Role of nuclear receptors, lipid metabolism, and mitochondrial function in the pathogenesis of diabetic kidney disease.

Abstract

Diabetic kidney disease (DKD) is a leading cause of end-stage renal disease (ESRD) and remains a significant clinical challenge due to its complex pathogenesis. This review explores the intricate interplay of metabolic, inflammatory, and cellular mechanisms that drive DKD progression, with a particular focus on lipid metabolism, mitochondrial dysfunction, oxidative stress, inflammation, cell injury, and epigenetic modifications. Advances in histopathological and molecular studies have expanded our understanding of glomerular, tubular, and vascular abnormalities in DKD, highlighting the critical role of nuclear hormone receptors, transcription factors, and G protein-coupled receptors in regulating renal lipid accumulation, mitochondrial function, inflammation, oxidative stress, and fibrotic pathways.
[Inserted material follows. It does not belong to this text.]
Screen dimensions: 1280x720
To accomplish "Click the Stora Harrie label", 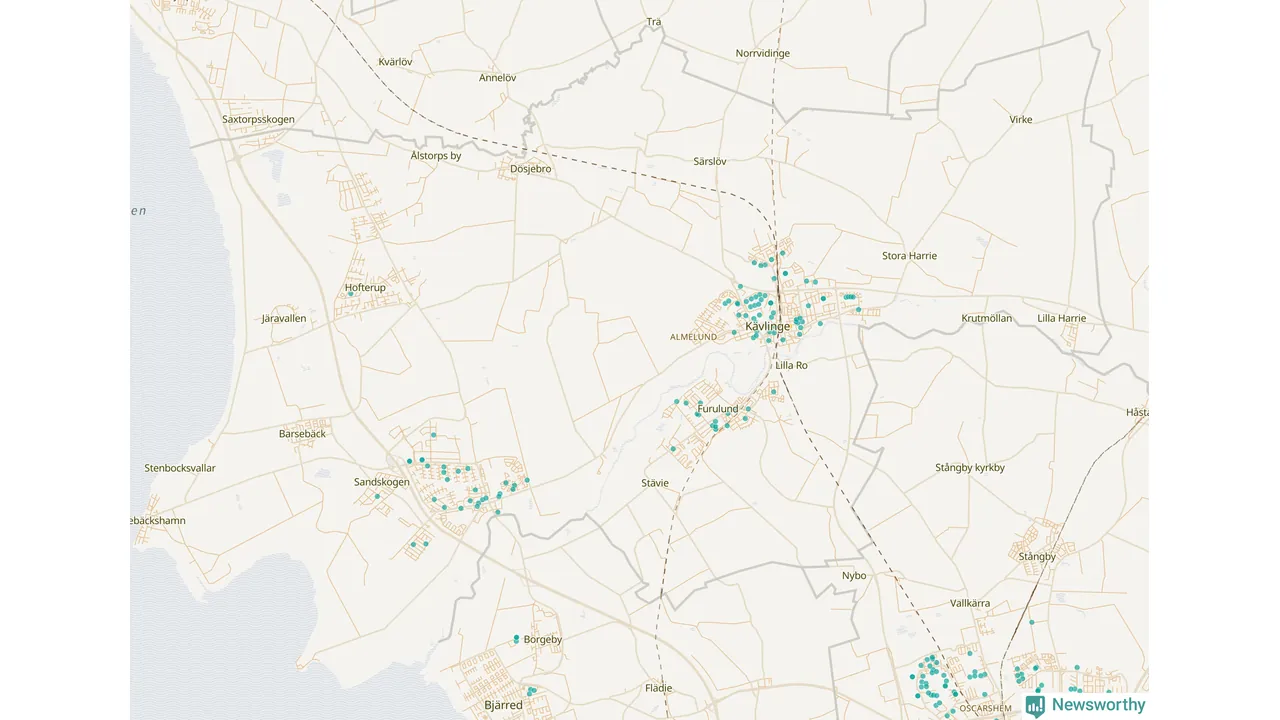I will 909,256.
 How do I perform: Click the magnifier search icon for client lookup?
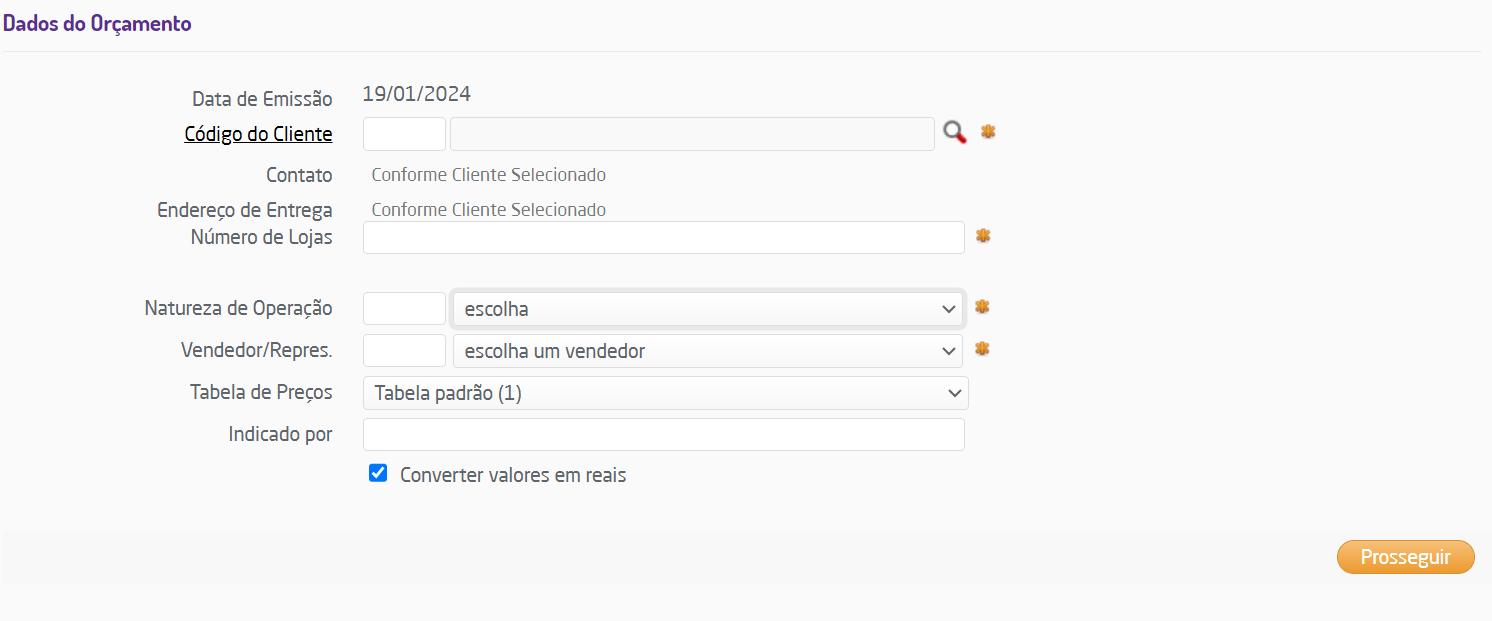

In addition, emerging evidence implicates novel cell death mechanisms, including ferroptosis, necroptosis, pyroptosis, and PANoptosis, in DKD pathology. Epigenetic modifications, including DNA methylation, histone modifications, and noncoding RNAs, further contribute to disease progression by regulating gene expression in response to metabolic stress. As current therapeutic strategies remain insufficient to prevent DKD progression, this review also discusses novel molecular targets and emerging therapeutic approaches aimed at mitigating lipid toxicity, enhancing mitochondrial function, and suppressing inflammation. By integrating insights from histopathology, molecular biology, and translational research, this review provides a comprehensive framework for developing future strategies to delay or prevent DKD progression.